Im „Tagesspiegel“ vom 29. September 2009, S. 29, berichten Sie unter der Überschrift „Sommerschlossverkauf“ über eine gerichtliche Auseinandersetzung zwischen dem Schloss-Kritiker Philipp Oswalt und dem Förderverein Berliner Schloss e.V. Sie behaupten, der Verein dürfe den Dessauer Bauhaus-Chef nicht mehr der Unwahrheit bezichtigen, wenn Oswalt ihm nicht einlösbares Spendenversprechen oder Unregelmäßigkeit in der Geschäftsführung vorwirft.

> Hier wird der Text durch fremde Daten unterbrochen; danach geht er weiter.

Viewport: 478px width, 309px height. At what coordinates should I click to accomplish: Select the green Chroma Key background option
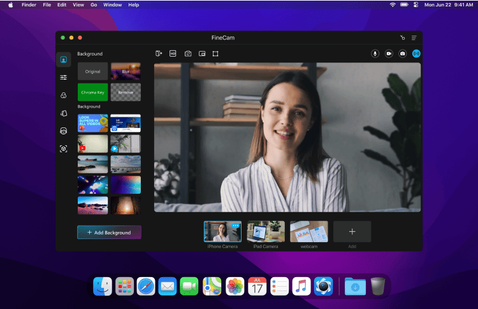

Diese Behauptung ist falsch. Ein angeblich nicht einlösbares Spendenversprechen war nicht Gegenstand des Rechtsstreits. Und das nun rechtskräftig gewordene Urteil verbietet dem Verein auch nicht, von Oswalt erhobene Vorwürfe wegen angeblicher Unregelmäßigkeit in der Geschäftsführung als unwahr zu bezeichnen.
Berlin, den 29. September 2009
Rechtsanwalt Prof. Dr. Jan Hegemann für Förderverein Berliner Schloss e.V.
Der Förderverein hat recht. Die Red.